“In the United States, the return of train robbers”

Chronic. It’s the attack of diligence, globalization version. In mid-January, the Americans discovered that modern highwaymen were attacking rail transport. The photos, from the Lincoln Heights neighborhood in Los Angeles, have gone around the country. We see rails covered with thousands of gutted cardboard boxes, packaging, debris as after an earthquake. These are the remains left behind by train looters. TV cameras even showed pouches of Covid tests strewn between packages marked with the Amazon or FedEx logo.

Wild West outlaws, such as Butch Cassidy and his Sundance Kid, attacked convoys crossing the Great Plains. Contemporary looting is concentrated around Los Angeles, a strategic hub for the transhipment of consumer goods made in Asia to American markets. The containers are unloaded on the quays of Long Beach and Los Angeles – ports of entry for 40% of maritime imports from the United States – and distributed among the wagons of the Union Pacific Railroad. Then things go wrong.

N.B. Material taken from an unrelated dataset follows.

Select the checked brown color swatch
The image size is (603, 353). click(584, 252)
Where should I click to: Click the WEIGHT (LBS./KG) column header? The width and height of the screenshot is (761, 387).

The pandemic has created a bottleneck: too much traffic, not enough containers or dockers… Trains are forced to stop to wait for the way to be clear. The thieves puncture them at the bend of a narrow corridor of rails, below the road, in Lincoln Heights, only 7 km from the center of Los Angeles.

Exploitation of the homeless

As an ambush, all you need is a small drill to open the containers, which are not sealed. In a quarter of an hour, the sorting is done. Electronic devices, designer clothes, jewelry, tires are loaded into vehicles, parked nearby. Anything that isn’t salable – family photos, even a cremation urn – is left behind. And it’s not just the electronics: more than 80 rifles have been reported missing.

According to Union Pacific, 90 containers each day were subject to “intrusion” during the last three months of 2021. The number of lootings has increased by 160% since December 2020. The railway company implicates gangs which allegedly exploit the homeless, many along the tracks. According to her, the looters take turns in the tents supposed to be occupied by the homeless.

The Americans are destabilized. Empty shelves in supermarkets, and now deliveries stolen from boats…

Union Pacific and local authorities transfer responsibilities. The company, which is responsible for the security of routings, employs only a few dozen security guards for the Californian route. The police say they are overwhelmed; justice responds that it is often difficult to prove theft, the arrested claiming to have found the objects in the street. Councilman Joe Buscaino accused Union Pacific of neglecting the maintenance and safety of lanes that, coincidentally, “pass through neighborhoods populated by minorities as a priority” – including that of Watts, which was the scene of race riots in 1965 – when she “distributed 6.3 billion to its shareholders in 2020.